*Excerpt*
A Parent’s Guide to Healthy Baby Food

Charlotte Brody, RN
October 16, 2019
Baby eating from a spoon

When I was a student nurse in the 1970s, I saw lead poisoning. A 5-year-old boy was rushed into the emergency room unconscious after what we discovered was a lead paint chip caused seizure. That’s how health care providers defined lead poisoning back then – seizures, unconsciousness, death.

Fifty years later, we understand that lead and many other toxic chemicals can hurt children at exposure levels much, much smaller than the doses that cause dramatic symptoms like seizures. And the damage is much harder to see, but just as permanent. Scientists have documented how low dose exposures can interfere with the healthy development of a baby’s brain and increase the odds of learning disabilities, lower IQ scores and behavior problems.

*What the exercise asks*
According to the baby food guide, which outcomes can low dose exposures to toxic chemicals increase the odds of? List all of them.

*Data extracts*

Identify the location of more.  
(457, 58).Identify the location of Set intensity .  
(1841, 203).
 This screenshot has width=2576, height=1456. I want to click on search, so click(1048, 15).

*Response area*
- Learning disabilities
- Lower IQ scores
- Behavior problems